PROVIDED ENTRIES Start Marker
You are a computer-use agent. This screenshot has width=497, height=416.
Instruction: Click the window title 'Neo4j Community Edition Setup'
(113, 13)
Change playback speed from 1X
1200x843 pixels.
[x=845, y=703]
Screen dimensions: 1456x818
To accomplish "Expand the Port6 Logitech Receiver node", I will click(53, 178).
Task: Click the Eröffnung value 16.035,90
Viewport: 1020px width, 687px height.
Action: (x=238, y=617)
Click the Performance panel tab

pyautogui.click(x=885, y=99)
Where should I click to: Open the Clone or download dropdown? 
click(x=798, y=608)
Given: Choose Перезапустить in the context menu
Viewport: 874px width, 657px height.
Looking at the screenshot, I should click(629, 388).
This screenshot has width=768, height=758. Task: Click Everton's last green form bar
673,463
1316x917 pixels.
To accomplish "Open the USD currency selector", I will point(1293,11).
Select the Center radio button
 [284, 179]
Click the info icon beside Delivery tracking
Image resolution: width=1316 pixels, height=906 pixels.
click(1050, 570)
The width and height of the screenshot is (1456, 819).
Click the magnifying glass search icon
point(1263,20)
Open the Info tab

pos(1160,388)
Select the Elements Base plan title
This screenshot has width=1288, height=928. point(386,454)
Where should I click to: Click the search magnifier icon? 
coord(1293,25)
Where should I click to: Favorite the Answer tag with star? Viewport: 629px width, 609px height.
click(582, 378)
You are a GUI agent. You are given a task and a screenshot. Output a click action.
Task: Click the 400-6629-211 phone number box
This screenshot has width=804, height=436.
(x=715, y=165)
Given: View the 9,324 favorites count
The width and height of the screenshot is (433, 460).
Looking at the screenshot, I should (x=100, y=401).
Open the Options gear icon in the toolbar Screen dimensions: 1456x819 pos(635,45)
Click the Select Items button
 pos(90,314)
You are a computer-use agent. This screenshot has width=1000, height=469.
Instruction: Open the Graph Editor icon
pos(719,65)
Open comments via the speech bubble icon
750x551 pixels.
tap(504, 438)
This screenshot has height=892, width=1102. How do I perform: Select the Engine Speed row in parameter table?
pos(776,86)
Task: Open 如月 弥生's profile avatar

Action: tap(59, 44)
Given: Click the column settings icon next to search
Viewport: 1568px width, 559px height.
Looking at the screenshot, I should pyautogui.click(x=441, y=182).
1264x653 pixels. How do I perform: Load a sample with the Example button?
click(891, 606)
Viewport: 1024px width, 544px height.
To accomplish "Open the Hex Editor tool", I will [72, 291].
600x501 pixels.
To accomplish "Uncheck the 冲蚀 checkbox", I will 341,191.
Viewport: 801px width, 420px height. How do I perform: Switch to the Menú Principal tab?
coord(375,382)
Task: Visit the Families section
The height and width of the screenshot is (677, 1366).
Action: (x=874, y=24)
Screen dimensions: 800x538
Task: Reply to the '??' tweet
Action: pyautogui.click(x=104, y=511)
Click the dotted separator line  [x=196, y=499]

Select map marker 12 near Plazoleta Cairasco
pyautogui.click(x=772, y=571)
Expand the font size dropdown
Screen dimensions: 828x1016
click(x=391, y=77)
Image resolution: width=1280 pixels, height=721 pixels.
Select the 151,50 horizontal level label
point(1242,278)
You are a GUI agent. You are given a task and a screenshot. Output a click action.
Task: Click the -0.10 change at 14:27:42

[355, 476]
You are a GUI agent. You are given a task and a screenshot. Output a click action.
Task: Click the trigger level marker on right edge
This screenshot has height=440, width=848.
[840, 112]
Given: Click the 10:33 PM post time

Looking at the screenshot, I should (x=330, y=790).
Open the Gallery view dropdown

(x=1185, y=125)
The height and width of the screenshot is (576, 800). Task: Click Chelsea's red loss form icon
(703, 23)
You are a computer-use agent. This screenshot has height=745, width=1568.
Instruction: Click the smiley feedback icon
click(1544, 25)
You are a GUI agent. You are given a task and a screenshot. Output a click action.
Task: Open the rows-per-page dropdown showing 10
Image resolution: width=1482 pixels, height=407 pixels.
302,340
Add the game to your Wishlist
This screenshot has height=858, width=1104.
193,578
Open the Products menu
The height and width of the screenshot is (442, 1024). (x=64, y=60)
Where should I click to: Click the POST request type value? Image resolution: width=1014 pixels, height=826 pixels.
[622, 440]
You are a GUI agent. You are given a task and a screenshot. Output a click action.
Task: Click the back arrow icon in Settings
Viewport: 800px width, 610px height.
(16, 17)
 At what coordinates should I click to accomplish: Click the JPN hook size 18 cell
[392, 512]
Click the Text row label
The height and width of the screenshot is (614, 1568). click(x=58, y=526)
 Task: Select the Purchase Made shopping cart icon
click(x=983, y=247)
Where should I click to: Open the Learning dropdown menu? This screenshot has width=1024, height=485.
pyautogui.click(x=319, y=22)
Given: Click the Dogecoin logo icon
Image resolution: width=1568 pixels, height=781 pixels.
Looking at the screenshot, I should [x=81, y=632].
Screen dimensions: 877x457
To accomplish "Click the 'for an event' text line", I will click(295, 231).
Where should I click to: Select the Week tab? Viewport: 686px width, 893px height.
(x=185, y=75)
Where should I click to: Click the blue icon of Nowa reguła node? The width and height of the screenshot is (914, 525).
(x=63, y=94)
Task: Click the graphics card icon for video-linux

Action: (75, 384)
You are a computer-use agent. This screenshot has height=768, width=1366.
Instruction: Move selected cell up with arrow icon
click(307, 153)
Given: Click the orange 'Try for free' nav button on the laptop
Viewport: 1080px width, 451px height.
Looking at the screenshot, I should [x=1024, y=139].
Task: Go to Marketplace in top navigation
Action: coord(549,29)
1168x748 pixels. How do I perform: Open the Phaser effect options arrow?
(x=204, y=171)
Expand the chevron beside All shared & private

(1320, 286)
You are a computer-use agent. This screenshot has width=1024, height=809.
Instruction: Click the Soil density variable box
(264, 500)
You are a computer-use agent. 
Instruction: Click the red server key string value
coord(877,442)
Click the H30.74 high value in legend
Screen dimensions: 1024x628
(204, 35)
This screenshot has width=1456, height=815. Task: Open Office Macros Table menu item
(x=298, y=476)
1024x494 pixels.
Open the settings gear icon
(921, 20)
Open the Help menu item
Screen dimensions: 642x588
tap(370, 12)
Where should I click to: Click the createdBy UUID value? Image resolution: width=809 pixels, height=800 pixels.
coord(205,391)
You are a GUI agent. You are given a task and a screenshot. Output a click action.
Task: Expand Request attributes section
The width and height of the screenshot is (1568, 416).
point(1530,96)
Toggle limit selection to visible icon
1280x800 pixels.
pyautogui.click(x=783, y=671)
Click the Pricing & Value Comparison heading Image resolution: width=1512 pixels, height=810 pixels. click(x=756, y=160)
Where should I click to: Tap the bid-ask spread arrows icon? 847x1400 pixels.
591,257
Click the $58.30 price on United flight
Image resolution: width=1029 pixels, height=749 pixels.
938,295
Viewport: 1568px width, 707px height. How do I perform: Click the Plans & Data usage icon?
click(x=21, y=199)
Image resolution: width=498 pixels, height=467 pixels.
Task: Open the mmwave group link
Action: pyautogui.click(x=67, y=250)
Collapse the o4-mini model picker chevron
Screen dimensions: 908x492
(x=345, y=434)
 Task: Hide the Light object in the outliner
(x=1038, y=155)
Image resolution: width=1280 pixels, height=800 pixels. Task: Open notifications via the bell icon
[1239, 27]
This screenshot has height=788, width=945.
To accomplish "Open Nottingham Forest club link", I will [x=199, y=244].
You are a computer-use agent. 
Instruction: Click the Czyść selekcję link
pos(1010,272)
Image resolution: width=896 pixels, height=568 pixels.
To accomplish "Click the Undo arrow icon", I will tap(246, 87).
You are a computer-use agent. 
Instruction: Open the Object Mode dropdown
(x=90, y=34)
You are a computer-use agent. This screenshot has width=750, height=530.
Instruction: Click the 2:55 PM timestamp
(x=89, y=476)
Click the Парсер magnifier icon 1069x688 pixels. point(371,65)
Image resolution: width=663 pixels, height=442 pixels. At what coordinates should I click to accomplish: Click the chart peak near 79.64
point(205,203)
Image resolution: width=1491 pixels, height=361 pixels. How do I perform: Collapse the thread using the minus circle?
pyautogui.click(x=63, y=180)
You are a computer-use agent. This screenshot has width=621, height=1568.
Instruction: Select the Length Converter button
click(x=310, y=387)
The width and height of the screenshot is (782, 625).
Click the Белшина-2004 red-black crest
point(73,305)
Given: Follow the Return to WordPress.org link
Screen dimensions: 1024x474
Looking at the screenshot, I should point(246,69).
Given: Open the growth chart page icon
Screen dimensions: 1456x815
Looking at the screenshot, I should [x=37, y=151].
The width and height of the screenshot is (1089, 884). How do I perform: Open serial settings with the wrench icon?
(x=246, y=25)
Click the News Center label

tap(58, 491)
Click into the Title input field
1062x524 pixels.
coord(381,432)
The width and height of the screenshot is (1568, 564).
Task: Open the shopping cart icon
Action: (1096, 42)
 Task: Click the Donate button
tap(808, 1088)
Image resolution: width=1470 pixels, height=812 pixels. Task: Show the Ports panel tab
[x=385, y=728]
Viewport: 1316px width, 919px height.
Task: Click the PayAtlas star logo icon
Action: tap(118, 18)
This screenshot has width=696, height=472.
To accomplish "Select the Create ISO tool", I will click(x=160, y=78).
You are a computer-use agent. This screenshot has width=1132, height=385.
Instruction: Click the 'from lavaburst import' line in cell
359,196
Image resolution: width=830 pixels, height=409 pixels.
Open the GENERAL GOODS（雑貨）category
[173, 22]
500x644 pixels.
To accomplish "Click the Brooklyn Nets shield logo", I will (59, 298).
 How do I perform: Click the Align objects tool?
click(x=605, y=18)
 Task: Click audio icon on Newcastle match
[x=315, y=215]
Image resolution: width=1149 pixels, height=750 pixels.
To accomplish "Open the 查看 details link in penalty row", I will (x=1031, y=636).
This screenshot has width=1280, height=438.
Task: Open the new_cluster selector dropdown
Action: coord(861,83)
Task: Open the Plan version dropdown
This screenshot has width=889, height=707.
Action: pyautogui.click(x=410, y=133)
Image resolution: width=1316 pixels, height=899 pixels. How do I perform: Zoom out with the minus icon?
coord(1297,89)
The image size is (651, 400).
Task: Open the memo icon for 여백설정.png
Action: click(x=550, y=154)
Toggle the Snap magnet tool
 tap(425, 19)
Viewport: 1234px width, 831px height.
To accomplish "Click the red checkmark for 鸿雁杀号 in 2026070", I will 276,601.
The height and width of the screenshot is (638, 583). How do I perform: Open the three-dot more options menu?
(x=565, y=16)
PROVIDED ENTRIES End Marker
Using the records above, copy each line that contains "page".

* [ANSWER BOX]
Task: Open the rows-per-page dropdown showing 10
Given: Open the growth chart page icon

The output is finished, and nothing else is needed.